Swiftly the disguise was put on, and I clasped her to my breast with a joyful agony, while Gabord hastily put out the candles and torch, and drew Alixe behind the dungeon door. Then standing himself in the doorway, he loudly commended me to sleep sound and be ready for travel in the morning. Taking the hint, I threw myself upon my couch, and composed myself. An instant afterwards the Seigneur appeared with a soldier, and Gabord met him cheerfully, looked at the order from the Governor, and motioned the Seigneur in and the soldier away. As Duvarney stepped inside, Gabord followed, holding up a torch. I rose to meet my visitor, and as I took his hand I saw Gabord catch Alixe by the sleeve and hurry her out with a whispered word, swinging the door behind her as she passed. Then he stuck the torch in the wall, went out, shut and bolted the dungeon door, and left us two alone.
I was glad that Alixe’s safety had been assured, and my greeting of her father was cordial. But he was more reserved than I had ever known him. The duel with his son, which had sent the youth to France and left him with a wound which would trouble him for many a day, weighed heavily against me. Again, I think that he guessed my love for Alixe, and resented it with all his might. What Frenchman would care to have his daughter lose her heart to one accused of a wretched crime, condemned to death, an enemy of his country, and a Protestant? I was sure that should he guess at the exact relations between us, Alixe would be sent behind the tall doors of a convent, where I should knock in vain.
“You must not think, Moray,” said he, “that I have been indifferent to your fate, but you can not guess how strong the feeling is against you, how obdurate is the Governor, who, if he should appear lax in dealing with you, would give a weapon into Bigot’s hands which might ruin him in France one day. I have but this moment come from the Governor, and there seems no way to move him.”

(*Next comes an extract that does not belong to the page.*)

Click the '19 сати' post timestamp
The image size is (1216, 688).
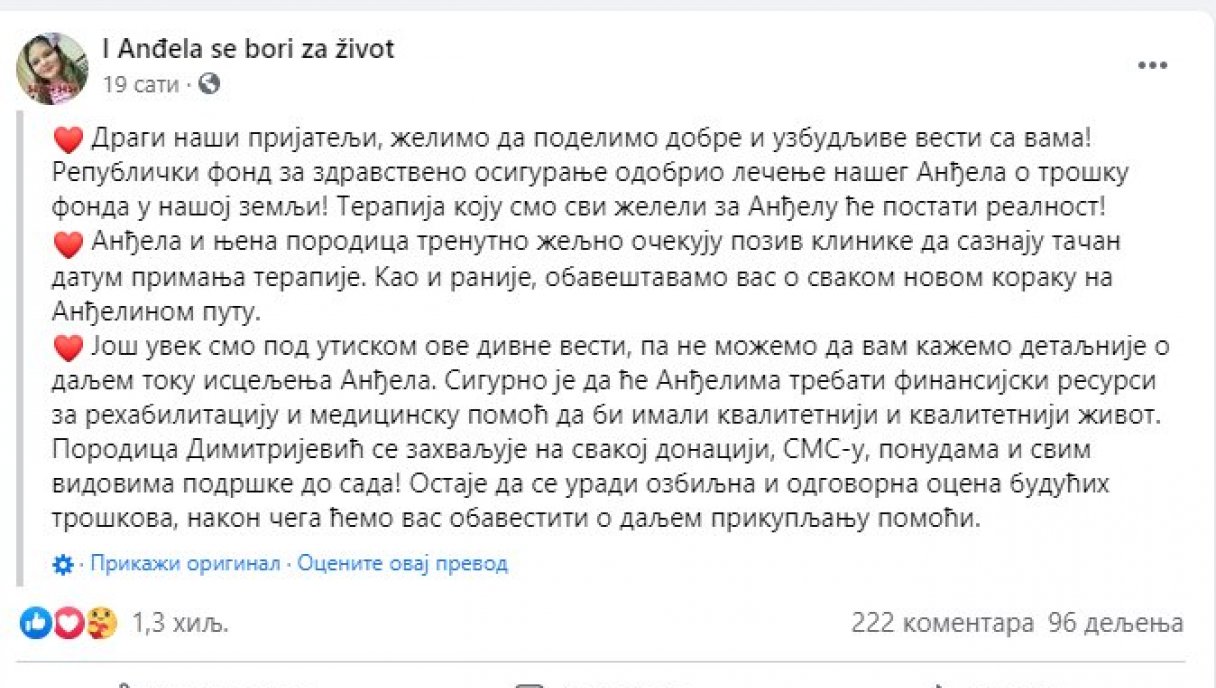140,85
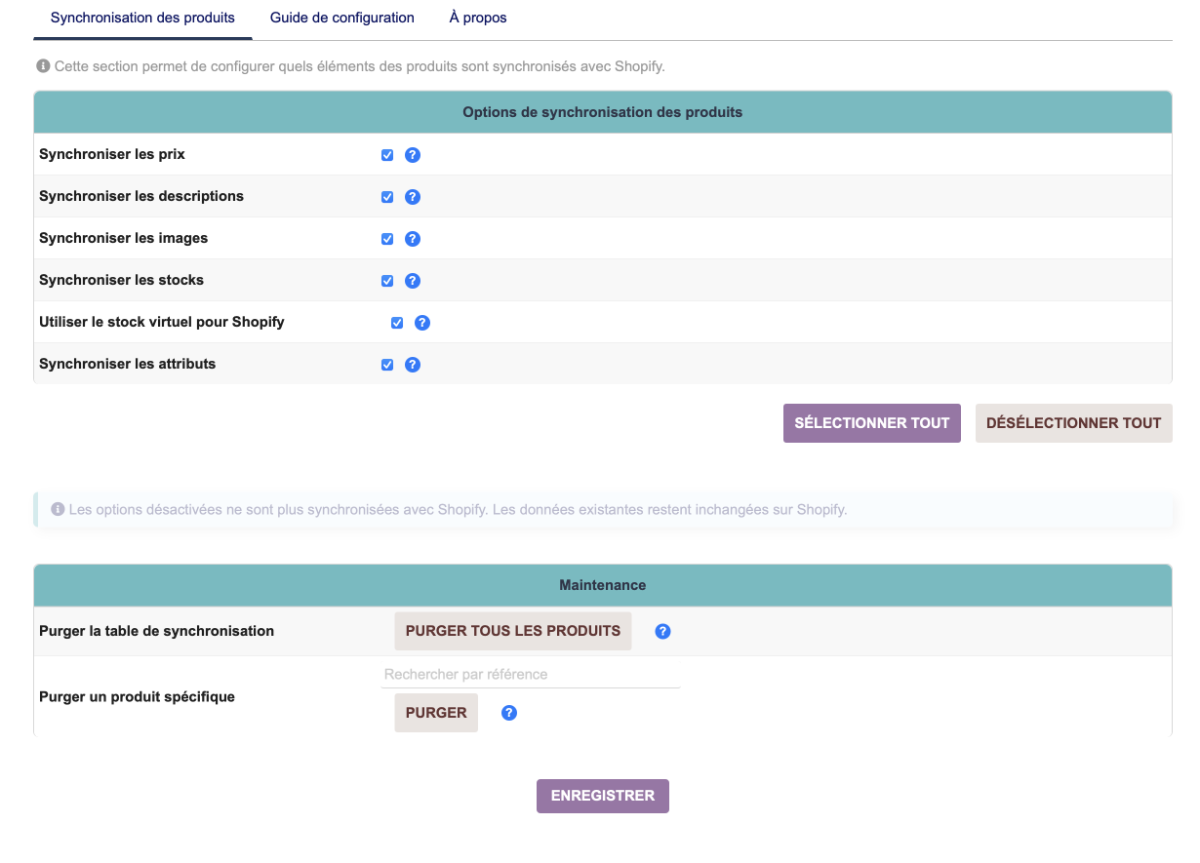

I saw that he was troubled greatly, and I felt his helplessness. He went on: “There is but one man who could bend the Governor, but he, alas! is no friend of yours. And what way there is to move him I know not; he has no wish, I fancy, but that you shall go to your fate.”
“You mean Monsieur Doltaire?” said I quietly.
“Doltaire,” he answered. “I have tried to find him, for he is the secret agent of La Pompadour, and if I had one plausible reason to weigh with him— But I have none, unless you can give it. There are vague hints of things between you and him, and I have come to ask if you can put any fact, any argument, in my hands that would aid me with him. I would go far to serve you.”
“Think not, I pray you,” returned I, “that there is any debt unsatisfied between us.”
He waved his hand in a melancholy way. “Indeed, I wish to serve you for the sake of past friendship between us, not only for that debt’s sake.”
“In spite of my quarrel with your son?” asked I.
“In spite of that, indeed,” he said slowly, “though a great wedge was driven between us there.”